In deze zaak heeft eiseres beroep ingesteld tegen de Dienst Toeslagen omdat zij van mening is dat er niet tijdig is beslist op haar aanvraag van 26 oktober 2023 voor aanvullende compensatie voor werkelijke schade. De rechtbank heeft op 6 augustus 2025 uitspraak gedaan in deze zaak. Eiseres heeft op 24 maart 2025 een verweerschrift ontvangen van de Dienst Toeslagen, maar beide partijen hebben ervoor gekozen om niet te worden gehoord op een zitting. De rechtbank heeft het onderzoek daarop gesloten.
De rechtbank overweegt dat tegen het niet tijdig nemen van een besluit beroep kan worden ingesteld, en dat eiseres dit heeft gedaan nadat de beslistermijn was overschreden. De beslistermijn eindigde op 26 oktober 2024, en eiseres heeft op 11 maart 2025 beroep ingesteld. De rechtbank oordeelt dat het beroep gegrond is, omdat de Dienst Toeslagen in gebreke is gebleven. De rechtbank draagt de Dienst Toeslagen op om uiterlijk op 22 december 2025 een besluit op de aanvraag bekend te maken.
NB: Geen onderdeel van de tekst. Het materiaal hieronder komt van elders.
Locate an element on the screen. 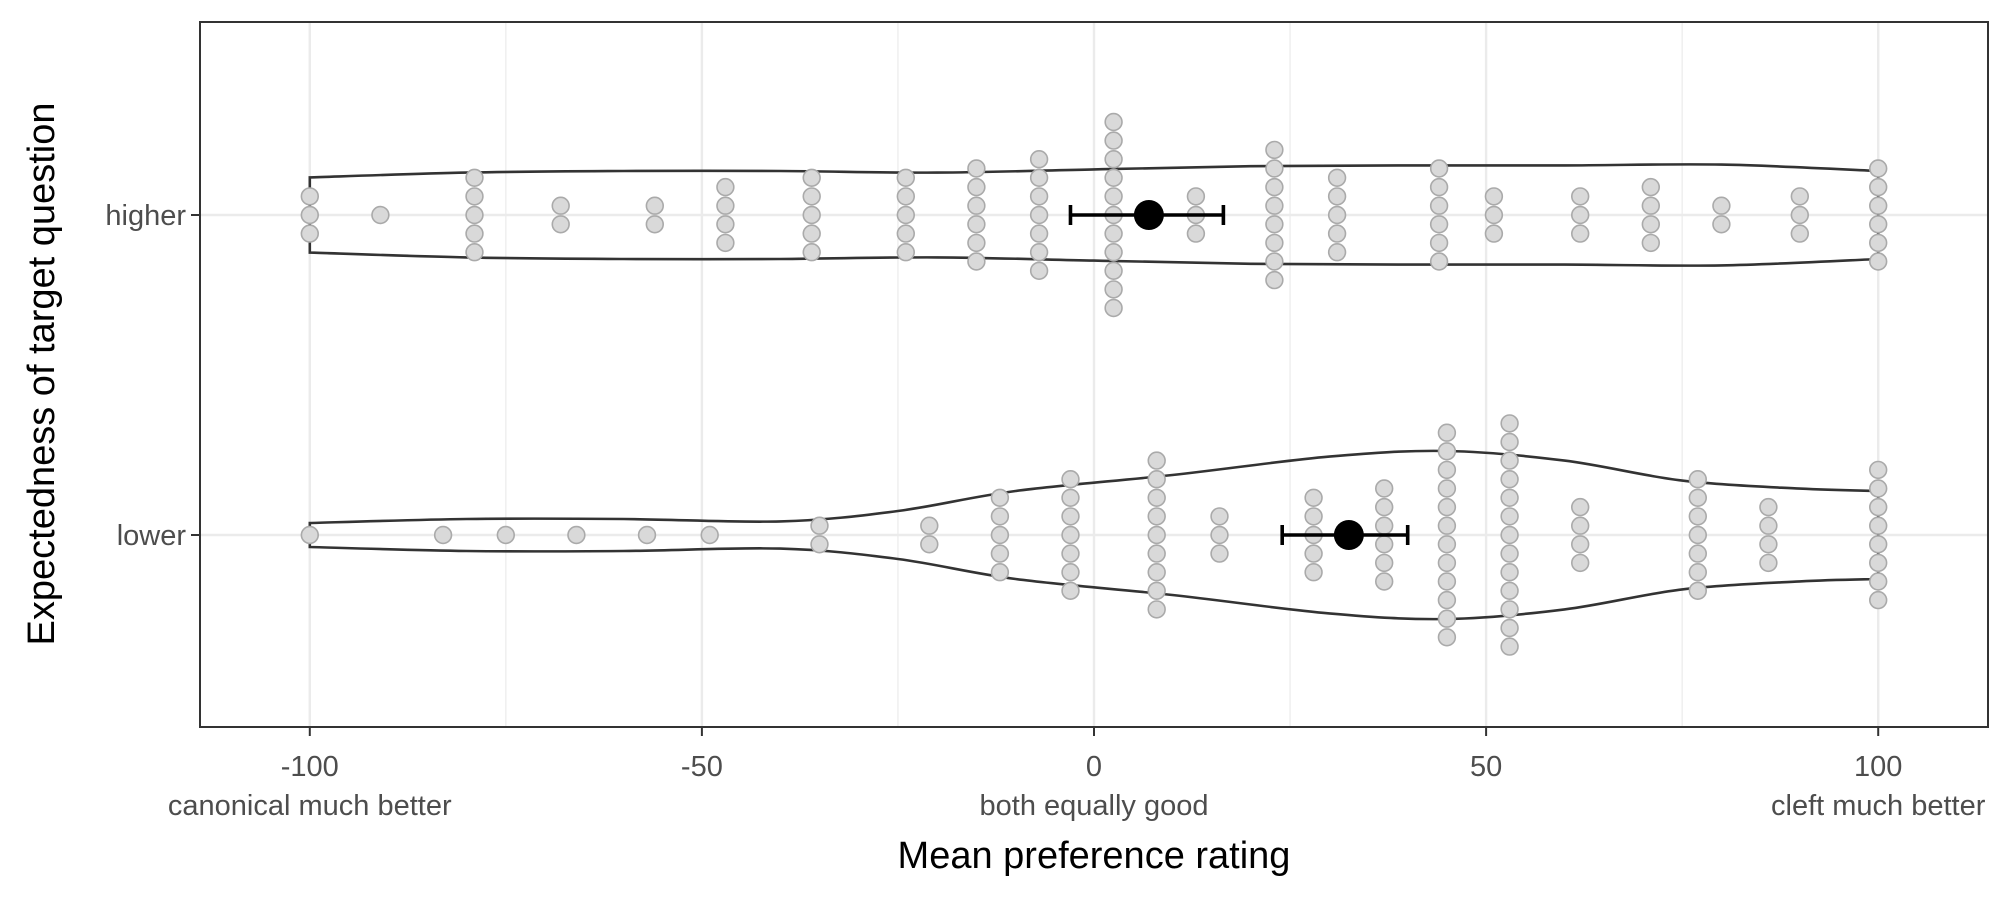 The image size is (2010, 900). means-with-error-bars is located at coordinates (1239, 375).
Daarnaast heeft de rechtbank bepaald dat de Dienst Toeslagen een dwangsom van € 50,- per dag moet betalen voor elke dag dat de termijn wordt overschreden, met een maximum van € 15.000,-. Eiseres krijgt ook een vergoeding voor de proceskosten van € 453,50, en het door haar betaalde griffierecht van € 53,- moet worden vergoed. De uitspraak is gedaan door mr. J.A.J. Woutersen, rechter, en is openbaar uitgesproken op 6 augustus 2025.